The 1997 East Asian economic crisis and subsequent crises elsewhere in the world exposed the vulnerability of the newly industrializing economies, forcing a retreat from neoliberal policies, and the reemergence of the state as a critical actor in development. Writers such as Samir Amin insist that the core-periphery model remains valid. Only two countries, namely South Korea and Taiwan, have risen out of their periphery status, largely because of the privileges they received as U.S. allies during the cold war. For the rest, including fast-developing China and India, rapid industrial growth has followed the pattern of enclave development. These countries are still reservoirs of cheap labor and seas of extreme poverty. On the other hand, the industrialized “triad” of the United States and Canada, the European Union, and Japan continues to dominate the world economy at the core, with the United States performing the hegemonic role with the help of the World Trade Organization, the International Monetary Fund, and the World Bank. These institutions impose rules on underdeveloped countries that undermine efforts at domestic development, in the interests of transnational corporations that remain firmly based in industrialized countries.
There is now increased recognition that both internal and external factors are responsible for the inability of poor countries to rise out of their conditions of underdevelopment. Poor countries are challenged to democratize internally, develop local capacities, and spread the benefits of economic growth to all citizens. At the same time, they need to act in concert with other countries and civil society organizations to reap the benefits of globalization. Some emphasize regulating capitalism at a global level through transformed global institutions that are reoriented toward the needs of poor countries. Others urge a focus on strategic delinking, especially from the financial markets dominated by the financial institutions of the triad, in pursuit of a “polycentric negotiated globalization” that is governed by democracy, disarmament, and a new system of international law that respects national and regional autonomies.
Bibliography:
- Amin, Samir. [1970] 1974. Accumulation on a World Scale: A Critique of the Theory of Underdevelopment. Trans. Brian Pearce. New York: Monthly Review Press.

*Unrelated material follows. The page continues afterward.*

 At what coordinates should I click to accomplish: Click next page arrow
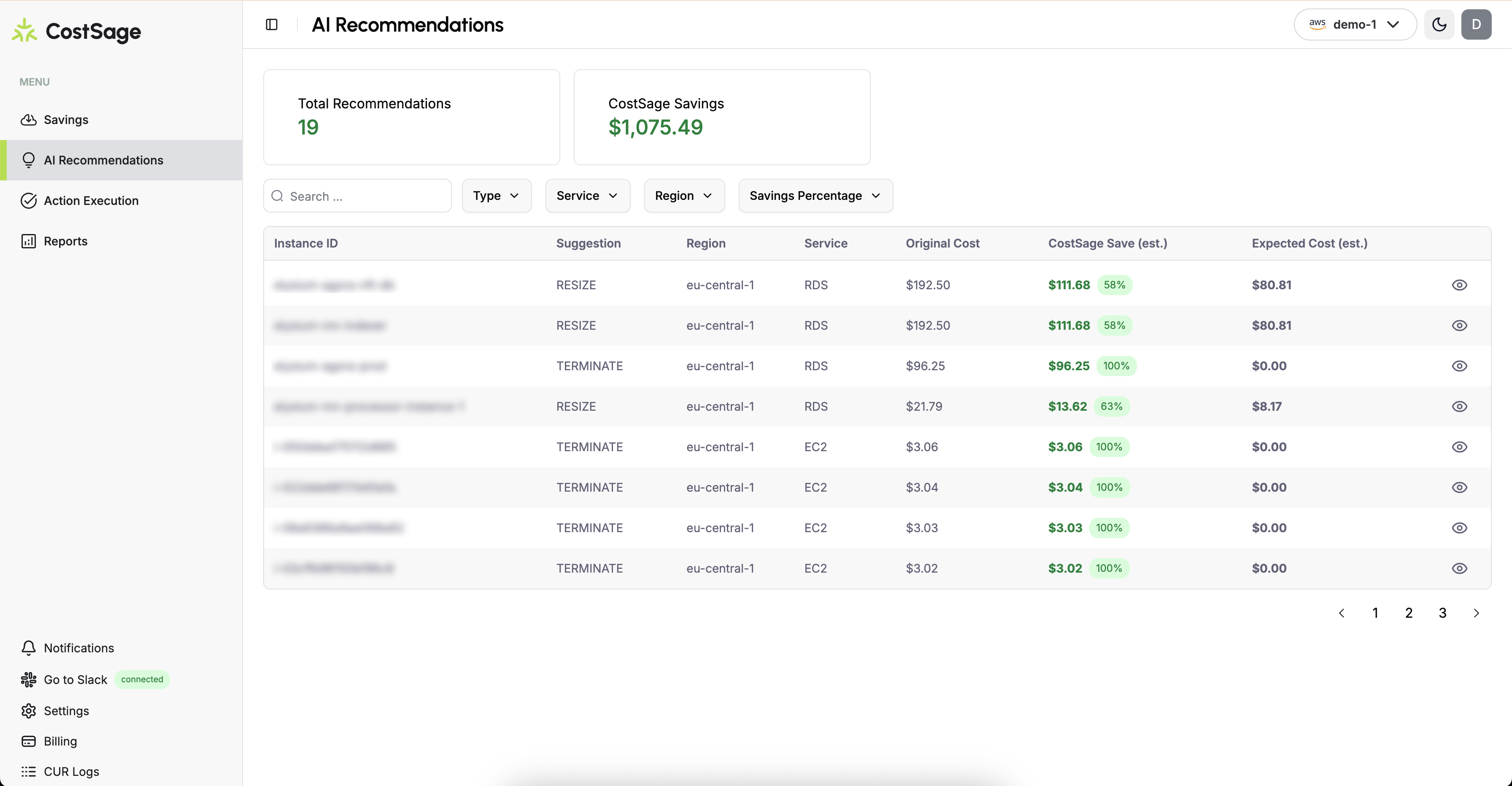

- Baran, Paul. 1957. The Political Economy of Growth. New York: Monthly Review Press.
- Frank, Andre Gunder. 1967. Capitalism and Underdevelopment in Latin America: Historical Studies of Chile and Brazil. New York: Monthly Review Press.
- Marx, Karl. 1954. Capital. Vol. 1. London: Lawrence & Wishart. (Orig. pub. 1887).
- Myrdal, Gunnar. 1957. Economic Theory and Under-developed Regions. London: Duckworth.
- Rodney, Walter. 1972. How Europe Underdeveloped Africa. London: Bogle-L’Ouverture. Rev. ed., 1981. Washington, DC: Howard University Press.